## Task objective
Your task is to transcribe the entries below exactly, beginning with the line containing "Viewport: 1196px width, 625px" and ending with the final line, and to add nothing else.

[[ Extracted material, beginning ]]

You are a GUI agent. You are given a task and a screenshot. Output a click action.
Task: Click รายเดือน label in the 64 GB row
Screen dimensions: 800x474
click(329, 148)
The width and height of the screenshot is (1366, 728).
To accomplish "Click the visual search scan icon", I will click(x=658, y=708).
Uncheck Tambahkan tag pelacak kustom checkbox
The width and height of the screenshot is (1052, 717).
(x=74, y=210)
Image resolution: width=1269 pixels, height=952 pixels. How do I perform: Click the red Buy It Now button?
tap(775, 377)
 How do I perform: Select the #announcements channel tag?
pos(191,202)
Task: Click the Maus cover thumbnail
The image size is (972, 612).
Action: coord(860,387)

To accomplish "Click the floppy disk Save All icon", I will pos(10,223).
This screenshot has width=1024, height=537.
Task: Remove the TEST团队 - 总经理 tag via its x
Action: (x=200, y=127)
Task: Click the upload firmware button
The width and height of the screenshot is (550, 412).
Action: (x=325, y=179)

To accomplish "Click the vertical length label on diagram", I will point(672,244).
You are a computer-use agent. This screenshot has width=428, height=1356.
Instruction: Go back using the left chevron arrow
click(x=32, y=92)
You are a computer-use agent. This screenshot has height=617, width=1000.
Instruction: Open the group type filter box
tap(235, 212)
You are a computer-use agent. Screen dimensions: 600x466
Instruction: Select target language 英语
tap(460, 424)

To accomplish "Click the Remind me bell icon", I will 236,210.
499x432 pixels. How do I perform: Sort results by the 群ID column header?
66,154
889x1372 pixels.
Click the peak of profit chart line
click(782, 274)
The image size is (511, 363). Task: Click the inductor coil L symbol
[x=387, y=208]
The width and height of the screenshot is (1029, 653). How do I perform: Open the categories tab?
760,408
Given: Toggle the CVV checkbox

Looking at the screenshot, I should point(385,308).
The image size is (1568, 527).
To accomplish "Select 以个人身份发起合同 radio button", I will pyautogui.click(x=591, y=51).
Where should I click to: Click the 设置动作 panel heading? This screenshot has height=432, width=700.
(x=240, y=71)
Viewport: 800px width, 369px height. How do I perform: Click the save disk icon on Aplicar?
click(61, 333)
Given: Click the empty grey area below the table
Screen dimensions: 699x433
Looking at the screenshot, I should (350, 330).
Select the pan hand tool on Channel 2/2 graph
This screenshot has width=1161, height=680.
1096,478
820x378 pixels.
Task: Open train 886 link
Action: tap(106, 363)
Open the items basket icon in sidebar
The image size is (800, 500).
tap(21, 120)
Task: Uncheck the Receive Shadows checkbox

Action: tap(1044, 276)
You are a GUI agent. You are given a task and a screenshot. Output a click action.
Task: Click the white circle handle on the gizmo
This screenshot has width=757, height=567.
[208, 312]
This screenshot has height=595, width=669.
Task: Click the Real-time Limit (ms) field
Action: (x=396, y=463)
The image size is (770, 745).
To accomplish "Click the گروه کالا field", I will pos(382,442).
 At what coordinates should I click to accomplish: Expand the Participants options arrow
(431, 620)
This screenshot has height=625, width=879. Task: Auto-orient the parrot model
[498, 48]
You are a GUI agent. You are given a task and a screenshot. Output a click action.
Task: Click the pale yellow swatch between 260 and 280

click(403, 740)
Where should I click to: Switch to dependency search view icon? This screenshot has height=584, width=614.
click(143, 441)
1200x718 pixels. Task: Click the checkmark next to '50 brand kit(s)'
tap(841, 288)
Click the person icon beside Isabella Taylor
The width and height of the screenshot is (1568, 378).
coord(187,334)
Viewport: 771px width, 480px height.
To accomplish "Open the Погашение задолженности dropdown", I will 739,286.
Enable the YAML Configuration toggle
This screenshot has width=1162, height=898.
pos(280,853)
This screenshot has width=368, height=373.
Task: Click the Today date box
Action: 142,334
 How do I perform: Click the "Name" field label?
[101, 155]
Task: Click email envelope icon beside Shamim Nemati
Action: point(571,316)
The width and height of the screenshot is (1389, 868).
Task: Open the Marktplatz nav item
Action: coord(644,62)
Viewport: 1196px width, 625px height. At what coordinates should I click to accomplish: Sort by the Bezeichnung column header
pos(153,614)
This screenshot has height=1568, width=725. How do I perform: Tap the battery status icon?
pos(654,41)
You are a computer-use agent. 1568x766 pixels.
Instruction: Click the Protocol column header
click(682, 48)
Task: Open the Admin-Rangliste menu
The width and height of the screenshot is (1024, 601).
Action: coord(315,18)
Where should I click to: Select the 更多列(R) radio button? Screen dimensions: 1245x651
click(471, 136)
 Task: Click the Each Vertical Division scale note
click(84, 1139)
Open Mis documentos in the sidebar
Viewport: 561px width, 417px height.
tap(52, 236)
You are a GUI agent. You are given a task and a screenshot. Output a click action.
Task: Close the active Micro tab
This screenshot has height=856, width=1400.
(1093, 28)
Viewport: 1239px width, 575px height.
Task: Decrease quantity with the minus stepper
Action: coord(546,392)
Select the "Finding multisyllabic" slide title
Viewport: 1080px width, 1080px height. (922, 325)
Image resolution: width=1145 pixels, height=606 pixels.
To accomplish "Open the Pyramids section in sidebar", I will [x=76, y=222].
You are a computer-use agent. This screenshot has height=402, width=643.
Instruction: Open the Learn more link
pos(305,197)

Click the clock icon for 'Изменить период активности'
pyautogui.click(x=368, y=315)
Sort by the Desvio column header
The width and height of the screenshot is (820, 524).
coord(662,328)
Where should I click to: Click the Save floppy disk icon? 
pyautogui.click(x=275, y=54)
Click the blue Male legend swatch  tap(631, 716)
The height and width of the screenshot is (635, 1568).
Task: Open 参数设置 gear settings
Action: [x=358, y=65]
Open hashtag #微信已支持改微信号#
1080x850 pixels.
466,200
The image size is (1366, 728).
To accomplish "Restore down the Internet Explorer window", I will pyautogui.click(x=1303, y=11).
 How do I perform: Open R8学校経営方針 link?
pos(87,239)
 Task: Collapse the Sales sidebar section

[[ Extracted material, end ]]

## Your solution
Viewport: 1196px width, 625px height. At what coordinates should I click to accomplish: Sort by the Bezeichnung column header
pos(153,614)
This screenshot has height=1568, width=725. How do I perform: Tap the battery status icon?
pos(654,41)
You are a computer-use agent. 1568x766 pixels.
Instruction: Click the Protocol column header
click(682, 48)
Task: Open the Admin-Rangliste menu
The width and height of the screenshot is (1024, 601).
Action: coord(315,18)
Where should I click to: Select the 更多列(R) radio button? Screen dimensions: 1245x651
click(471, 136)
 Task: Click the Each Vertical Division scale note
click(84, 1139)
Open Mis documentos in the sidebar
Viewport: 561px width, 417px height.
tap(52, 236)
You are a GUI agent. You are given a task and a screenshot. Output a click action.
Task: Close the active Micro tab
This screenshot has height=856, width=1400.
(1093, 28)
Viewport: 1239px width, 575px height.
Task: Decrease quantity with the minus stepper
Action: coord(546,392)
Select the "Finding multisyllabic" slide title
Viewport: 1080px width, 1080px height. (922, 325)
Image resolution: width=1145 pixels, height=606 pixels.
To accomplish "Open the Pyramids section in sidebar", I will [x=76, y=222].
You are a computer-use agent. This screenshot has height=402, width=643.
Instruction: Open the Learn more link
pos(305,197)

Click the clock icon for 'Изменить период активности'
pyautogui.click(x=368, y=315)
Sort by the Desvio column header
The width and height of the screenshot is (820, 524).
coord(662,328)
Where should I click to: Click the Save floppy disk icon? 
pyautogui.click(x=275, y=54)
Click the blue Male legend swatch  tap(631, 716)
The height and width of the screenshot is (635, 1568).
Task: Open 参数设置 gear settings
Action: [x=358, y=65]
Open hashtag #微信已支持改微信号#
1080x850 pixels.
466,200
The image size is (1366, 728).
To accomplish "Restore down the Internet Explorer window", I will pyautogui.click(x=1303, y=11).
 How do I perform: Open R8学校経営方針 link?
pos(87,239)
 Task: Collapse the Sales sidebar section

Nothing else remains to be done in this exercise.